→ **ТЕКСТ СТРАНИЦЫ**
Но Львов хранил еще воспоминание о прошлом «Льве». Хоть и не носящем тогда громкого звания международного, но оставшемся дорогом его отцовскому сердцу фактом возвращения «блудного сына», появившегося (нет, сошедшего с небес) в ореоле блистательного «короля аншлагов». «Лолита, Лолита, Лолита...» - повторяли, закатывая в истоме глаза, земляки великого маэстро. Или как в другом его спектакле: «Любить, любить, любить...», а иными словами: «Виктюк, Виктюк, Виктюк!..»

«Виктюк, Виктюк, Виктюк...» - остервенело повторяла я, выбежав в полной боевой готовности (хотя, зачем Виктюку мои намалеванные глаза?) из гостиницы, и выискивая глазами в разношерстной толпе театральной тусовки родное коричневое пальто и серую кепку: «Роман Григорьевич, где вы?..»

И вот он вновь передо мной, спиной к зрительному залу, на краю огромной неуютной сцены без декораций, стоит перекатываясь с носка на пятку... Здесь вечером будет сыграна «Рогатка». Здесь, на сцене, на репетиции, он дома. Здесь он настоящий. Здесь его можно потрогать рукой, только здесь - все остальное лишь маска. Он неуловим. К нему можно подойти, но он ускользнет, вывернется, пожмет руку, взирая на тебя невидящими глазами, и испарится. Это может восхищать, может раздражать, но лучше уяснить себе раз и навсегда одну простую, как апельсин, истину: Виктюка в реальном мире - нет. Есть лишь иллюзия его присутствия в нем.

→ **УКАЗАНИЕ**
Допишите продолжение текста о Романе Виктюке во Львове, начав сразу после его последнего предложения.

→ **ПРЕДОСТАВЛЕННЫЕ ДАННЫЕ**
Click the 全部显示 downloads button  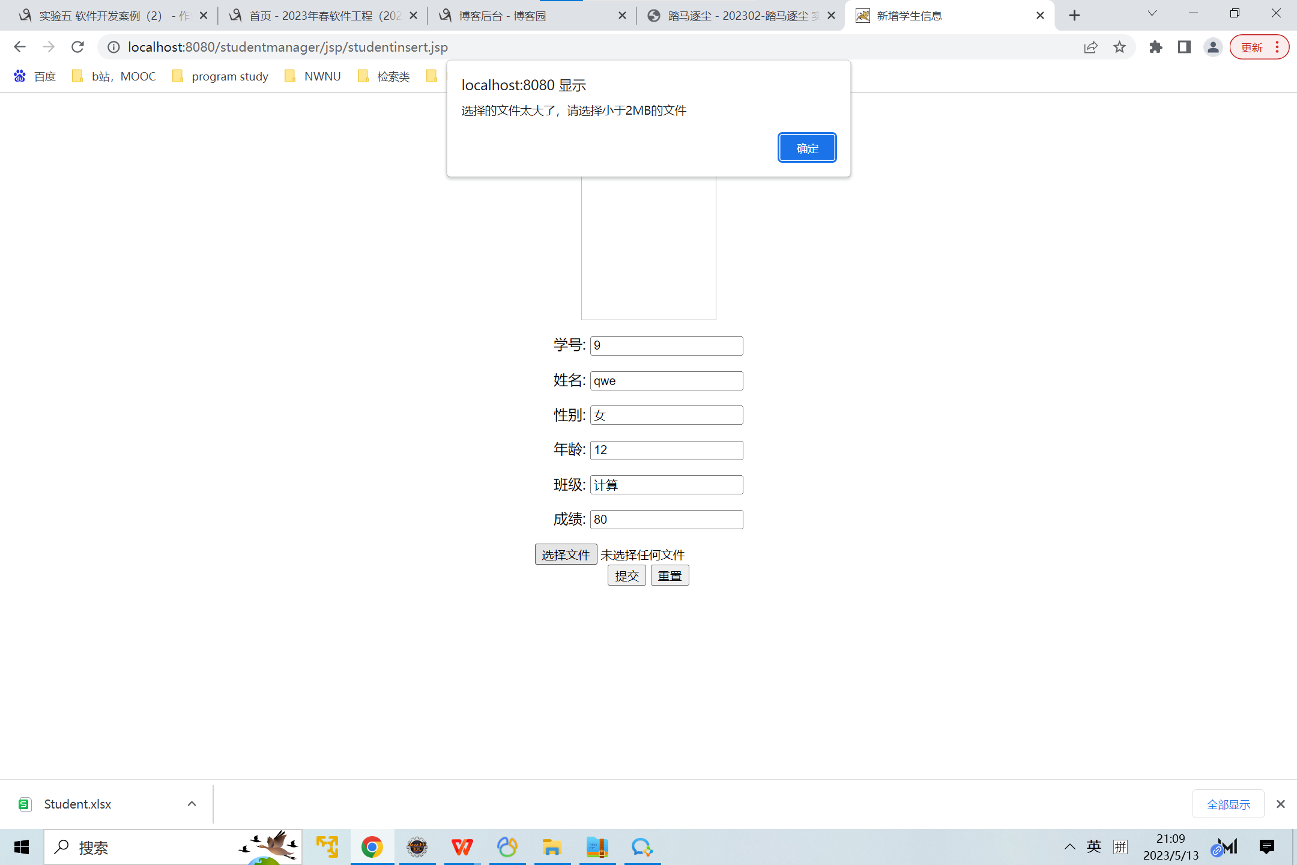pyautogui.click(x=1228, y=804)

* * *

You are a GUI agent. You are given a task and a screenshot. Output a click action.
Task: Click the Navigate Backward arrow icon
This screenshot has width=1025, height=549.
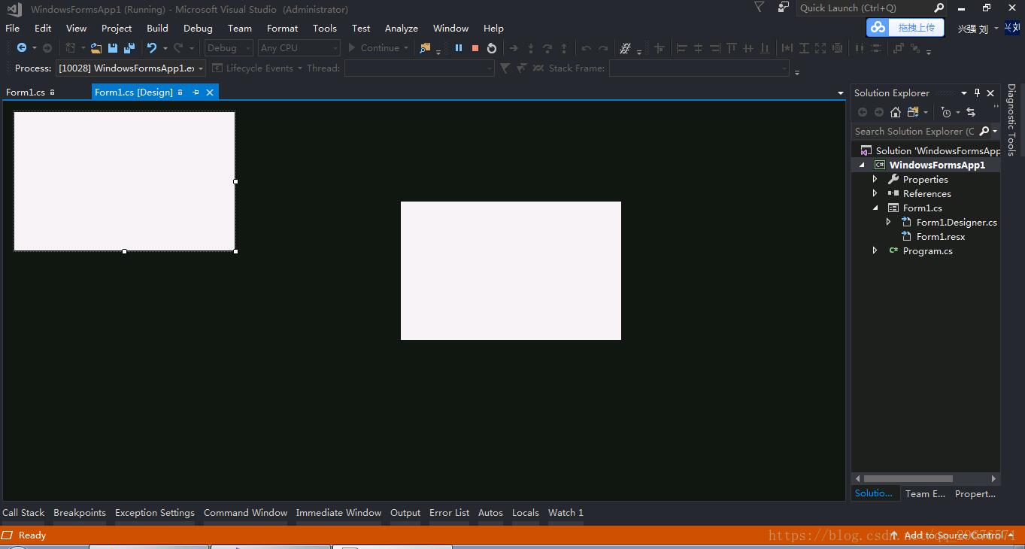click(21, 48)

→ **ОТВЕТ К ЗАДАНИЮ**
Пардон за минор, дальше, к сожалению, будет только проза.

Я гордо появилась перед его ясным взором, наивно веря, что предварительная договоренность по телефону об интервью, действительно, дает шанс получить его при встрече. Надеясь, что он если уж и не с криком радости бросится ко мне на шею, то хотя бы не с воплем ужаса от меня. Но второй вариант показался ему куда приятнее, и он бросился прочь. А я соответственно, за ним. По фестивалю.

Как я наверно ему осточертела! «Есть терпение на манюрок, но если манюрка тупая!..» - сказал Виктюк на одной из репетиций. Не мне - для меня это было бы слишком мягко. Впрочем; от большой любви люди совершали и большие глупости.

Я гордо вбегала на сцену и дарила ему цветы. Которые он не менее гордо тут же швырял под ноги своим актерам. Подарив цветы, я бежала за кулисы, а он за это время успевал не только подобрать мои розы, но и откупиться ими от какой-то подтоптанной мадам - жены не менее потасканного господина, гордо (так гордо, как нам с Романом Григорьевичем и не снилось) декламирующего Виктюку свои стихи: «Виктюк - ты наш Золотой Лев!..»

На этой патетической ноте Виктюк и испарялся, откупившись от меня номером телефона, по которому впоследствии, конечно, отвечали: «Его нет, его нет, его нет».

Я ловила его на всех фестивальных спектаклях (благо, у Виктюка сохранилась нездоровая тенденция ходить в театр) и, завидев его радостно кричала через ползала, а заодно и через головы облепивших его со всех сторон приятелей, учеников и почитателей:

- Роман Григорьевич - интервью!..

- Ну ты же видишь... - смущенно разводил он руки.

- Вижу, - возмущенно орала я. («Сволочи, сволочи, сволочи!» - не помню, было ли это в какой-то пьесе или это только мое личное мнение. Но, во избежание скандала, будем считать его цитатой.)

- А что вы делаете завтра?.. - чуть не плакала я.

- Да откуда я знаю, что я делаю завтра?!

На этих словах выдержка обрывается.